— Problem requirements —
Which lines below fall between the one containing "Click İptal Et to cancel the number" and the one containing "Screen dimensions: 1505x771"? Repeat them exactly, counting both of those lines, and add nothing else.

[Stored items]
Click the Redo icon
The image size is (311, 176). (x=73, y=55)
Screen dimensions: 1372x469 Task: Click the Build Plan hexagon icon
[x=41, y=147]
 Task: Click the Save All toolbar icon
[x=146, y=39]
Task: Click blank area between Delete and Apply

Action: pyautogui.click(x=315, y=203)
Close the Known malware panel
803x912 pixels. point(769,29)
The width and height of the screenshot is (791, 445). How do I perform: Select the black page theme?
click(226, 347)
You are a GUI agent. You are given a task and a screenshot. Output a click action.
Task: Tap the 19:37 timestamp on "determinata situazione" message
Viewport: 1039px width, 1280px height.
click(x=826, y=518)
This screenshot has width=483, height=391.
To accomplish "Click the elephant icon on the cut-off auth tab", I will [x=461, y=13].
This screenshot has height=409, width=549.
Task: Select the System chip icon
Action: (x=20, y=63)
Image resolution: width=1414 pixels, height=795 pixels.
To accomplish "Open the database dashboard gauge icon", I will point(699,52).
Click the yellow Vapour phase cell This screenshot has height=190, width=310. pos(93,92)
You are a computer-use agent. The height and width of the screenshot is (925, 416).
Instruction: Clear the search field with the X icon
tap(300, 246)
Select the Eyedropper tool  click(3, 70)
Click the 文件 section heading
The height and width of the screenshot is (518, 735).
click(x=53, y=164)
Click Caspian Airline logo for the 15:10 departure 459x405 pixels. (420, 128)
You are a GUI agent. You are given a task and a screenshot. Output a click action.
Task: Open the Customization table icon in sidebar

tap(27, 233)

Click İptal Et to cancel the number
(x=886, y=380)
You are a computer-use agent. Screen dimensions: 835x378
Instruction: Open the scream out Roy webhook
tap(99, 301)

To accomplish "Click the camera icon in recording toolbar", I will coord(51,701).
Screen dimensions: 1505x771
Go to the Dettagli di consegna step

— Worked solution —
Click İptal Et to cancel the number
(x=886, y=380)
You are a computer-use agent. Screen dimensions: 835x378
Instruction: Open the scream out Roy webhook
tap(99, 301)

To accomplish "Click the camera icon in recording toolbar", I will coord(51,701).
Screen dimensions: 1505x771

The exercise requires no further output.